The tissue-engineered epidermal (TEE), composed of biocompatible vectors and autogenous functional cells, is a novel strategy to solve the problem of shortage of donor skin sources. The human primary keratinocyte (HPK), the major skin components, are self-evident vital in wound healing and was considered as one of the preferred seed cells for TEEs. Since the process of separating HPKs from the skin triggers a stress state of the cells, achieving its rapid adhesion and proliferation on biomaterials remains challenging. The key to the clinical application is to ensure the normal function of cells while improving the proliferation ability in vitro, and to complete the complex mesenchymal epithelialization to achieve tissue remodeling after vivo implantation. Herein, in order to aid HPKs adhesion and proliferation in vitro and promoting wound healing, we developed a three dimensional collagen scaffold with Y-27632 sustainedly released from the nanoplatform, hollow mesoporous organosilica nanoparticles (HMON). The results showed that the porous structure within the TEE supports the implanted HPKs expanding in a three-dimensional mode to jointly construct the tissue-engineered epidermis in vitro and inhibited the mitochondria-mediated cell apoptosis. It was confirmed that the TEEs with suitable degradation rate could maintain drug release after implantation and could accelerate vascularization of wound base and further revealed the involvement of mesenchymal transformation of transplanted HPKs during skin regeneration in a nude mouse model with full-thickness skin resection. In conclusion, our study highlights the great potential of constructing TEE using a nanoparticle platform for the treatment of large-area skin defects.
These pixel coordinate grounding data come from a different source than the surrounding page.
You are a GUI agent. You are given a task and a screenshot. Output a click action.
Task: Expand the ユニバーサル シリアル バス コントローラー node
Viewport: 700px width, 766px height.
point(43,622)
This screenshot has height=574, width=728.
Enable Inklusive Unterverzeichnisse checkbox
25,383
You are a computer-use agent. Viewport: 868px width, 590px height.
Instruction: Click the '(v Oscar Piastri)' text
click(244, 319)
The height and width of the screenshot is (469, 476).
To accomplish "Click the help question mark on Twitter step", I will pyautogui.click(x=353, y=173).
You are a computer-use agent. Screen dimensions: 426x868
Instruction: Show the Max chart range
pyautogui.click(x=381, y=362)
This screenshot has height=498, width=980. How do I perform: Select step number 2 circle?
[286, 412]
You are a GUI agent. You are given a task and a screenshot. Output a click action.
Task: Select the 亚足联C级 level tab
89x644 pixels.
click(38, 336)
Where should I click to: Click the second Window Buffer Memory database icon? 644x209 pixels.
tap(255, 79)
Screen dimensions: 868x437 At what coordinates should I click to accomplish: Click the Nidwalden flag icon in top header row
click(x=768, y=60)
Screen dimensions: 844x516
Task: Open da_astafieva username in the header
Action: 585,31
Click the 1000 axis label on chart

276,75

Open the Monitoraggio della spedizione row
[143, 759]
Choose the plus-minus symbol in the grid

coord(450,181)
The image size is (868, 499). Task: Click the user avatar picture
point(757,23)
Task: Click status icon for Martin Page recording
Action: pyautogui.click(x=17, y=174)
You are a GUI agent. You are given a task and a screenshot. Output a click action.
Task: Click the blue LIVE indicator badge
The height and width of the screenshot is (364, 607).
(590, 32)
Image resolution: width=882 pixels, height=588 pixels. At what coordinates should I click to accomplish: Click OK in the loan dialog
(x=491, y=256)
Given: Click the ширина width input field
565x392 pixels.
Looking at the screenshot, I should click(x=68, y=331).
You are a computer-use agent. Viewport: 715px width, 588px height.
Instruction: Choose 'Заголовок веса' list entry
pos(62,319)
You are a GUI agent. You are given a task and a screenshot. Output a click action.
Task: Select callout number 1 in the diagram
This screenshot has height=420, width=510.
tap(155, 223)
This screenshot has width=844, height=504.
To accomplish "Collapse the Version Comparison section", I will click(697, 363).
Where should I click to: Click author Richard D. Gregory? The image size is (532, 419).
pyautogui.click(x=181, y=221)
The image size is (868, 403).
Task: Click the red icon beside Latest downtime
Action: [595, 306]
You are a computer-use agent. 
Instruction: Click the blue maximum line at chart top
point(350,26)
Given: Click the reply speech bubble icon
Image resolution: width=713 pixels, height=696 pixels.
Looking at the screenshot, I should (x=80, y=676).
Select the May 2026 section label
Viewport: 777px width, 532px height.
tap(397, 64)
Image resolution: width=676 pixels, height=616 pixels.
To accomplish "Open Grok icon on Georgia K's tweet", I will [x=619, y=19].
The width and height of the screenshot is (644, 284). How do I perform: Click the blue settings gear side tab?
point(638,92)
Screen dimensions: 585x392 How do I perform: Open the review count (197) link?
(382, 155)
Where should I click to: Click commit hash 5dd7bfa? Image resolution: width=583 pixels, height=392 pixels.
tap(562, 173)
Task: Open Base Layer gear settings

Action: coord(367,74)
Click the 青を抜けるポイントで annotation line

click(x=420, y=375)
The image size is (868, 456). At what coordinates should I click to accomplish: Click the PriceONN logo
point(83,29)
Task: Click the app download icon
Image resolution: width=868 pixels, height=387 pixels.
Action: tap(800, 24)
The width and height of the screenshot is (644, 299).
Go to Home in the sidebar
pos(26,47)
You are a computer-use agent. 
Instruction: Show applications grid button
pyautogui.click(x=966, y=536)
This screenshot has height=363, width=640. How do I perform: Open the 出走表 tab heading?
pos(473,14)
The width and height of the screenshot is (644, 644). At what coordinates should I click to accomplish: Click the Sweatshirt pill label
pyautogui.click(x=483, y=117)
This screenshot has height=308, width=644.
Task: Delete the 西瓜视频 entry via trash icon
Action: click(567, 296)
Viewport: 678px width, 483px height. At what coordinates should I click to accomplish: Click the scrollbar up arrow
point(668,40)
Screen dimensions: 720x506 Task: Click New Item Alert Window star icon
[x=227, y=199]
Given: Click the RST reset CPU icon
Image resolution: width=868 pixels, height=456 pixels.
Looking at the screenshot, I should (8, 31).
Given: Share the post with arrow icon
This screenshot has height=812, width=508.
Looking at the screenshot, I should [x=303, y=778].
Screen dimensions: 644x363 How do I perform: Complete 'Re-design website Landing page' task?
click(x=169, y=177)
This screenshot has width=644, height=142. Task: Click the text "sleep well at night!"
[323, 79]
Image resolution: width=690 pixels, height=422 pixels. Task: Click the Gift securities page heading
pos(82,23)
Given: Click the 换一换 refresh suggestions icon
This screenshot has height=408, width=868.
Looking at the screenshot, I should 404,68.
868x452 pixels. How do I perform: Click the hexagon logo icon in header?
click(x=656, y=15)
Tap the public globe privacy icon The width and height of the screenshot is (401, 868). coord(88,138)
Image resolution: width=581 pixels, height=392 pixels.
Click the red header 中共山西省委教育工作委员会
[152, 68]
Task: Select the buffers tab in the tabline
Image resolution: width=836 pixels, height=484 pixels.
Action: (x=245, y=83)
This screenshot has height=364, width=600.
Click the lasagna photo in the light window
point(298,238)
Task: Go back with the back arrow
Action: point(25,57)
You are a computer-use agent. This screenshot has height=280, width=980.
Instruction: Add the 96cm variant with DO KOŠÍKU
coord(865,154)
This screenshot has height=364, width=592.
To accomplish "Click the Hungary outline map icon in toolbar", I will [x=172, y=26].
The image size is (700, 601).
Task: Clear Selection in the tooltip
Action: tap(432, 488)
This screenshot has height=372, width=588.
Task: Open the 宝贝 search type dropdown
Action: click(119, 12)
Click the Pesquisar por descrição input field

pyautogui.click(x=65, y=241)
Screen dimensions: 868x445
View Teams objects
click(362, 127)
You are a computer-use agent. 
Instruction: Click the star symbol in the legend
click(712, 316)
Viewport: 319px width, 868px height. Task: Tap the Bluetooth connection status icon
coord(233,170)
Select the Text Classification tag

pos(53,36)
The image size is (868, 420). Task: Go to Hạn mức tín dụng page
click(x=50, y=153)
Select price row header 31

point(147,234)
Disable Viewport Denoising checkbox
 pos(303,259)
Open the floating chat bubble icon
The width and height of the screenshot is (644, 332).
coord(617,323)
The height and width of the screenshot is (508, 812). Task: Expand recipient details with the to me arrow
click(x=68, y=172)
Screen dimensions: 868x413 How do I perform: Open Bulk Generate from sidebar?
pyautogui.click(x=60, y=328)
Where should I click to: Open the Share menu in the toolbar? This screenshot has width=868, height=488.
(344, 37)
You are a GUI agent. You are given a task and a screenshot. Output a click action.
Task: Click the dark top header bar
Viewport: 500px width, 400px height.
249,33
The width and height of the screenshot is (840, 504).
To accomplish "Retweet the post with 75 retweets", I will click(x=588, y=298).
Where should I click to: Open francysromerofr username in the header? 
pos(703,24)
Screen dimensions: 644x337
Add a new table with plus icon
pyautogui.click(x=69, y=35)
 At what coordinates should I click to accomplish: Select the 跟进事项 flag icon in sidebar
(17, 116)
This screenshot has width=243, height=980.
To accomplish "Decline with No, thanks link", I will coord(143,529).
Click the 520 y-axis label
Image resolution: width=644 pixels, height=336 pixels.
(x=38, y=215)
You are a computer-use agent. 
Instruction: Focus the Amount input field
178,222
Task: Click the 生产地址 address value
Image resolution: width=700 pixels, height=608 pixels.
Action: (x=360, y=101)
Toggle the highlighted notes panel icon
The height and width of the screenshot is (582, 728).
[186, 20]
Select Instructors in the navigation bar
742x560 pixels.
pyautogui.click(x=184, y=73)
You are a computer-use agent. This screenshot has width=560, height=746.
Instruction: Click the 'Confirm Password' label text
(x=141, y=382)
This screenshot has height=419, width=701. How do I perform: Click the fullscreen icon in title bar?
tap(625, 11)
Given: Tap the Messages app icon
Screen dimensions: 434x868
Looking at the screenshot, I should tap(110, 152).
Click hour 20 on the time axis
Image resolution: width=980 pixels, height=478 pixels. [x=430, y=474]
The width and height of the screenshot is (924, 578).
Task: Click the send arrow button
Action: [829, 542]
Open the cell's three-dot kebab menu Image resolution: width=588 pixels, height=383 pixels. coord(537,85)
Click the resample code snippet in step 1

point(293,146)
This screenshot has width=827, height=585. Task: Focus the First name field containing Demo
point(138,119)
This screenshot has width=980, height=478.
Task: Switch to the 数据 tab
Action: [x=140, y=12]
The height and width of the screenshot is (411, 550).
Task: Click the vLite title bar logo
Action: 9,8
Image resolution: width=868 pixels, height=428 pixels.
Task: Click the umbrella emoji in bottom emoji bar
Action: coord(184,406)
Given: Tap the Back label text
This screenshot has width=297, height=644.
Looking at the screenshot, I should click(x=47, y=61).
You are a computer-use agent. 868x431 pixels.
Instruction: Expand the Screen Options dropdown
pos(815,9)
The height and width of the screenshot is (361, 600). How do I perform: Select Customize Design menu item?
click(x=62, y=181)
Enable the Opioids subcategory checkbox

3-D组织工程表皮通过缓解线粒体氧化应激在伤口愈合中抑制人原代角质形成细胞凋亡。
由生物相容性载体和自体功能细胞组成的组织工程表皮(TEE)是解决供体皮肤来源不足的一种新策略。人原代角质细胞(HPK)是皮肤的主要成分,在伤口愈合中起着不言而喻的重要作用,被认为是tee的首选种子细胞之一。由于从皮肤中分离HPKs的过程会触发细胞的应激状态,因此实现其在生物材料上的快速粘附和增殖仍然具有挑战性。临床应用的关键是在体外提高细胞增殖能力的同时保证细胞的正常功能,并在体内植入后完成复杂的间质上皮化,实现组织重塑。为了促进hks在体外的粘附和增殖,促进伤口愈合,我们在纳米平台上持续释放Y-27632,开发了一种三维胶原支架——中空介孔有机二氧化硅纳米颗粒(HMON)。结果表明,TEE内的多孔结构支持植入的HPKs在体外三维扩张模式下共同构建组织工程表皮,并抑制线粒体介导的细胞凋亡。在全层皮肤切除裸鼠模型中证实了适当降解率的tee能够维持植入后的药物释放,并能加速创面的血管化,进一步揭示了移植HPKs在皮肤再生过程中的间质转化参与。总之,我们的研究强调了利用纳米粒子平台构建TEE治疗大面积皮肤缺陷的巨大潜力。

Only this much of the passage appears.